--- RECORDS SHOWN ---
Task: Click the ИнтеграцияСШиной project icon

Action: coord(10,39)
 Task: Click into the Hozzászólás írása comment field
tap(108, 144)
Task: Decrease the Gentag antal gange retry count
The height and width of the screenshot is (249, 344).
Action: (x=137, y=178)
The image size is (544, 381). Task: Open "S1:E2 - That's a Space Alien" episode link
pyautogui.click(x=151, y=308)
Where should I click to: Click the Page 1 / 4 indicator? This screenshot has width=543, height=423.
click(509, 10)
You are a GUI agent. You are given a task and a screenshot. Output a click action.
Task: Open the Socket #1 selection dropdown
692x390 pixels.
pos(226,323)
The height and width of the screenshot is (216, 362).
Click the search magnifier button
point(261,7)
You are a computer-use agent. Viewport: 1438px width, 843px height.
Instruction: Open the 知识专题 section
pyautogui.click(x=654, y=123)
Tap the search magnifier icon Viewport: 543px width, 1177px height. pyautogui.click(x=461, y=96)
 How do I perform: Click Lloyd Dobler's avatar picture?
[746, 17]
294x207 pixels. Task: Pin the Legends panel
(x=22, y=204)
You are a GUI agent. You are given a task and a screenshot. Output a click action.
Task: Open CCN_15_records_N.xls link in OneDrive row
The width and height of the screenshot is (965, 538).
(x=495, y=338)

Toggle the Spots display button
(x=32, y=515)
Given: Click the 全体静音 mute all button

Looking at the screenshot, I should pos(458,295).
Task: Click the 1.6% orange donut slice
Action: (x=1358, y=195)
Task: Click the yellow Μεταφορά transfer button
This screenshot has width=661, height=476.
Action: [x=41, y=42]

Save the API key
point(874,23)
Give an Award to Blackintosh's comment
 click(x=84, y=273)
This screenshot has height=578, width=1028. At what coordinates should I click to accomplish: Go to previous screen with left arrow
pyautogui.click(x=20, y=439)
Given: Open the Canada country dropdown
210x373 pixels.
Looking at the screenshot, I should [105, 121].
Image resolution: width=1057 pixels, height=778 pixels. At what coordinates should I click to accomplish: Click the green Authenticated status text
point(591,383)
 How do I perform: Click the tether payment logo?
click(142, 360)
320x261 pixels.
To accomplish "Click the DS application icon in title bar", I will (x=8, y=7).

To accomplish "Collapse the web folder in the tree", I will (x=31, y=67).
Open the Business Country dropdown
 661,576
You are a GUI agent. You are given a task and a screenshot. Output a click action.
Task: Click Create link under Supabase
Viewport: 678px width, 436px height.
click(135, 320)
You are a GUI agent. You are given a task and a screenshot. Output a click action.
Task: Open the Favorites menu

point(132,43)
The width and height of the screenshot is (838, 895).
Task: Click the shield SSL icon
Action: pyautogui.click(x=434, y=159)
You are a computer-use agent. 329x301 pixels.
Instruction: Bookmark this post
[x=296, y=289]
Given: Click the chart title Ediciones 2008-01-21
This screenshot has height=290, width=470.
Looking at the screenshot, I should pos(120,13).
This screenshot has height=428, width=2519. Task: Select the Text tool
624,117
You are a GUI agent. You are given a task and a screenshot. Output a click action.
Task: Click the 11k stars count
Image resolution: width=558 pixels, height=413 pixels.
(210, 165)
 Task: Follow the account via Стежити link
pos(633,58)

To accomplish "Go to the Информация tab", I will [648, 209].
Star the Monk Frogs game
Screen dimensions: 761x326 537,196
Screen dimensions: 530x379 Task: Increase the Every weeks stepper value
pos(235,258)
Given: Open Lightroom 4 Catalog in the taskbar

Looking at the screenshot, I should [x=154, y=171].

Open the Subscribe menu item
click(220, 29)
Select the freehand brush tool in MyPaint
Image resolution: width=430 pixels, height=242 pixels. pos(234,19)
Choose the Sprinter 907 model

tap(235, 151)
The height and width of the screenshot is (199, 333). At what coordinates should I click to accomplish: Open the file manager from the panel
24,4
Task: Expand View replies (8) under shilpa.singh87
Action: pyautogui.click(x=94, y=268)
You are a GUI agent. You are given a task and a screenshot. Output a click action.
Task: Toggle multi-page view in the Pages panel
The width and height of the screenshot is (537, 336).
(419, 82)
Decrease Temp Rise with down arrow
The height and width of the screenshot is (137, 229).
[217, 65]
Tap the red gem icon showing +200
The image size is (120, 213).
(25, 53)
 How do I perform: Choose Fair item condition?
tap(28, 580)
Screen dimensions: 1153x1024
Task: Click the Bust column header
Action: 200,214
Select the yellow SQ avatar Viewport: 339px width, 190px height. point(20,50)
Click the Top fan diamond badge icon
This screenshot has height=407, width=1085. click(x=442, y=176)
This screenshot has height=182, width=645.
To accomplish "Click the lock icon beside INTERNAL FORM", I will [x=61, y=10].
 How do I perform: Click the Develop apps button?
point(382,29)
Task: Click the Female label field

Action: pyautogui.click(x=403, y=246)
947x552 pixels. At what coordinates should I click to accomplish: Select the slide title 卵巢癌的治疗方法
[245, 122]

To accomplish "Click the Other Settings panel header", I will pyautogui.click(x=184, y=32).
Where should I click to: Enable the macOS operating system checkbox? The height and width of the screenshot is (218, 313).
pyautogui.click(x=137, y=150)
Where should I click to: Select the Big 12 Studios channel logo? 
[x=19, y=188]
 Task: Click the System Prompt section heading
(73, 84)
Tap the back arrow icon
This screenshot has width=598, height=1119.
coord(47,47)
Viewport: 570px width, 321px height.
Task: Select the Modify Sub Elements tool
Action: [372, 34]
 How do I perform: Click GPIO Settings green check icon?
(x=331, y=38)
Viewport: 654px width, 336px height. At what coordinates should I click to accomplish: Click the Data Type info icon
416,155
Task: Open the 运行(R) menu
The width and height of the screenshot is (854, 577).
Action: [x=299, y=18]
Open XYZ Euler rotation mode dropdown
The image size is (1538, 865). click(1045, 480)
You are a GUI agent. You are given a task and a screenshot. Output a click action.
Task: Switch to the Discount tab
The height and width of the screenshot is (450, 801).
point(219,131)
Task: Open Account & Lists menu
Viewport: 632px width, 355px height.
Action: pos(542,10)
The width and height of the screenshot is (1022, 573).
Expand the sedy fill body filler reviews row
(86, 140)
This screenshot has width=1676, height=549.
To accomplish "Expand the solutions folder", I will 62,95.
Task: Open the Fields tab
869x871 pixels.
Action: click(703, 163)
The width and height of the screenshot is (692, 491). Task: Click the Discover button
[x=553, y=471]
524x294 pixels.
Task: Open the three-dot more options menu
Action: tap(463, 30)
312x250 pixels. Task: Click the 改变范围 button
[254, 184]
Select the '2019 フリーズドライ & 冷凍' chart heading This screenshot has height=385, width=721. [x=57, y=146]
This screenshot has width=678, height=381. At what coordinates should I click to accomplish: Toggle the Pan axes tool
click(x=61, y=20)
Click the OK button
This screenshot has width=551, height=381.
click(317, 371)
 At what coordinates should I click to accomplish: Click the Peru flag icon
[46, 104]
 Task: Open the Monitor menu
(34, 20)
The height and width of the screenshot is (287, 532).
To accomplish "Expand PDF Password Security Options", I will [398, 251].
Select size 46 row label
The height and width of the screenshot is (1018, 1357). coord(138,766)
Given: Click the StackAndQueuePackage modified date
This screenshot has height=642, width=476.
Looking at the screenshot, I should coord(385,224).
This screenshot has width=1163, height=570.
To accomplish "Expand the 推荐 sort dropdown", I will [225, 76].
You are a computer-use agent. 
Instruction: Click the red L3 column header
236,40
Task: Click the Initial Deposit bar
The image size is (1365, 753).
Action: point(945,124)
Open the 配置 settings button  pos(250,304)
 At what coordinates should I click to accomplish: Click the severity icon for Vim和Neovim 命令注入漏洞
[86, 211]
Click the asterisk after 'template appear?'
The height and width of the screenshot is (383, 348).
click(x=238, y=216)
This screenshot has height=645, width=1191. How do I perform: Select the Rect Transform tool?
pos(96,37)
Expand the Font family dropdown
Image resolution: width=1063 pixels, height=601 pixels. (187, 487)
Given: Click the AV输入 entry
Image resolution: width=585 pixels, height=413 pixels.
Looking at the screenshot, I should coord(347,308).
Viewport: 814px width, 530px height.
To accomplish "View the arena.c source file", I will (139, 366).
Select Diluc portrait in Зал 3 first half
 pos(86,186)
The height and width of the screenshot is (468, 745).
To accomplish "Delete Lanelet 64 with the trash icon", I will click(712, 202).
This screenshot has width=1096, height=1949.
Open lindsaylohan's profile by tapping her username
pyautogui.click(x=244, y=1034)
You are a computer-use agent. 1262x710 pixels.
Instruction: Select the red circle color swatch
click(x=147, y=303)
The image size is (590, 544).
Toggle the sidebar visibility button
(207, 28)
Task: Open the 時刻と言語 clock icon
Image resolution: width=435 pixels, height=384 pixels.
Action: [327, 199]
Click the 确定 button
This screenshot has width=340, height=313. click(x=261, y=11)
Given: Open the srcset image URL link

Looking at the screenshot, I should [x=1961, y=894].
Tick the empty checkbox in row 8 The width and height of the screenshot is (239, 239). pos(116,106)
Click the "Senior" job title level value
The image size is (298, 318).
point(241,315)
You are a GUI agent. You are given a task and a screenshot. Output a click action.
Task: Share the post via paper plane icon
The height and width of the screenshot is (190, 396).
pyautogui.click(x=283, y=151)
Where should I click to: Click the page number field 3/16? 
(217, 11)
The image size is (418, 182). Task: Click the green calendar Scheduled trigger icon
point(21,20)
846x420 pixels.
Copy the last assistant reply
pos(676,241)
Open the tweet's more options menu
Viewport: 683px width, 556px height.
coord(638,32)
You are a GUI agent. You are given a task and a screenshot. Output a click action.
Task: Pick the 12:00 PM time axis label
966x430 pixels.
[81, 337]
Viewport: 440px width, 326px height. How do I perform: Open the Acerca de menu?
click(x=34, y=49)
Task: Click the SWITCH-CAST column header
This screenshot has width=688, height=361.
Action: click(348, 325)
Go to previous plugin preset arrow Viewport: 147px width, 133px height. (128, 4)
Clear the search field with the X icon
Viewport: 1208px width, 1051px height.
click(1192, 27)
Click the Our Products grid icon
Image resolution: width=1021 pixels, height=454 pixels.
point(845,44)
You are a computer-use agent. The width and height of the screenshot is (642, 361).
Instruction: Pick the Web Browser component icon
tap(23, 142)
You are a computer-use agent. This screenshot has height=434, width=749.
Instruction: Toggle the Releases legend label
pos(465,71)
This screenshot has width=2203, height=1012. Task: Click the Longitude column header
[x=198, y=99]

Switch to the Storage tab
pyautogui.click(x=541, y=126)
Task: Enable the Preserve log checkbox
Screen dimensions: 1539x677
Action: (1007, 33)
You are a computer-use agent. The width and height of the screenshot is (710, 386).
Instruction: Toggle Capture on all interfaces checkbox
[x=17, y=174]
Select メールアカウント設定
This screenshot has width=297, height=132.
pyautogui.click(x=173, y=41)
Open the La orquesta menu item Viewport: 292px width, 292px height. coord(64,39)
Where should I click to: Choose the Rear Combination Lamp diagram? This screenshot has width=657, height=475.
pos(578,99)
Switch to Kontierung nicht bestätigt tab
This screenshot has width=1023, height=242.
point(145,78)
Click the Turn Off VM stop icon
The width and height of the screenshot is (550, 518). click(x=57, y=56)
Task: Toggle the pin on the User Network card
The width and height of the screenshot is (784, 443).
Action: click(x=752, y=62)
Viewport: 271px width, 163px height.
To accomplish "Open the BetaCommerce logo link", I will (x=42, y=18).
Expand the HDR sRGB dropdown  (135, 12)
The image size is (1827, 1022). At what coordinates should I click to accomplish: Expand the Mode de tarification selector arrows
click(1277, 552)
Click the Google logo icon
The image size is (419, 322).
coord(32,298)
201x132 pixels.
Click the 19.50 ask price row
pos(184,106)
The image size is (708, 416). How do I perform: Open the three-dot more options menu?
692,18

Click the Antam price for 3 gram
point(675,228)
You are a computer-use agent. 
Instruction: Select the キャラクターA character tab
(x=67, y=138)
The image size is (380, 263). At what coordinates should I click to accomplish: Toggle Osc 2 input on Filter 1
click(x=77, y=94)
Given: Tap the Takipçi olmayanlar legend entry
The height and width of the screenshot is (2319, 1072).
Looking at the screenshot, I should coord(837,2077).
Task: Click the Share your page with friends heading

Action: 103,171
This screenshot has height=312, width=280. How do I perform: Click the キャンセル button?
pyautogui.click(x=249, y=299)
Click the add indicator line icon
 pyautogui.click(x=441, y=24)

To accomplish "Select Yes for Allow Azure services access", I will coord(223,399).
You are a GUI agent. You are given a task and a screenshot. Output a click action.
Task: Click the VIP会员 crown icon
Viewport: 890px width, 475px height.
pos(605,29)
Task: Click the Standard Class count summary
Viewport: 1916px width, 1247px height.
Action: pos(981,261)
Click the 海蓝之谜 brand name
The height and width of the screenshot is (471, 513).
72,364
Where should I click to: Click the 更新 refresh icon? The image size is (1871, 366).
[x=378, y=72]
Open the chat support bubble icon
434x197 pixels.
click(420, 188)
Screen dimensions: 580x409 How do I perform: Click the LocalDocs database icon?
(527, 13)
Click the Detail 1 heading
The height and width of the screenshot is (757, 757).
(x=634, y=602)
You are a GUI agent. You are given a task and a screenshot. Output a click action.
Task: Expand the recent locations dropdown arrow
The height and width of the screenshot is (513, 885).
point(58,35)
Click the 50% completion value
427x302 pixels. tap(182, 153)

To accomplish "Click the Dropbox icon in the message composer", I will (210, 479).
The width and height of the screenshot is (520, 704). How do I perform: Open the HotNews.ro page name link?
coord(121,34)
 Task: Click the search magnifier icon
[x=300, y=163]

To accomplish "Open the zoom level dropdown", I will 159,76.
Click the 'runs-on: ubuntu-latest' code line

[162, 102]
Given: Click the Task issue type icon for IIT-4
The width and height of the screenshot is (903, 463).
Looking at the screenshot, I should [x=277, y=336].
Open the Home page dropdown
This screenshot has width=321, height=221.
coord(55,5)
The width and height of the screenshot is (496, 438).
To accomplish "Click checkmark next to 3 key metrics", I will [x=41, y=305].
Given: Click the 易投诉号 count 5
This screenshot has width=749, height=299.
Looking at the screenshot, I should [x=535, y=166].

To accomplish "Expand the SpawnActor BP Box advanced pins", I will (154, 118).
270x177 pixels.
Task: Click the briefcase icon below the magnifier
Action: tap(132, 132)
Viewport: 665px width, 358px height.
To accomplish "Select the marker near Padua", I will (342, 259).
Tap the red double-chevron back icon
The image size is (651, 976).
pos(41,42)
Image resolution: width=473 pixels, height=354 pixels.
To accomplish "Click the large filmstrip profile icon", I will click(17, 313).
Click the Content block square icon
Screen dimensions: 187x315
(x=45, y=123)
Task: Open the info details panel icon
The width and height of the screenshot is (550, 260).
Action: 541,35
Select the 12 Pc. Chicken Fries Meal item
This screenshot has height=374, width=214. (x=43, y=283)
---
:: TASK ::
Scan the entries above and show each line that contains the word "yellow".

:: RESULT BELOW ::
Task: Click the yellow Μεταφορά transfer button
Select the yellow SQ avatar Viewport: 339px width, 190px height. point(20,50)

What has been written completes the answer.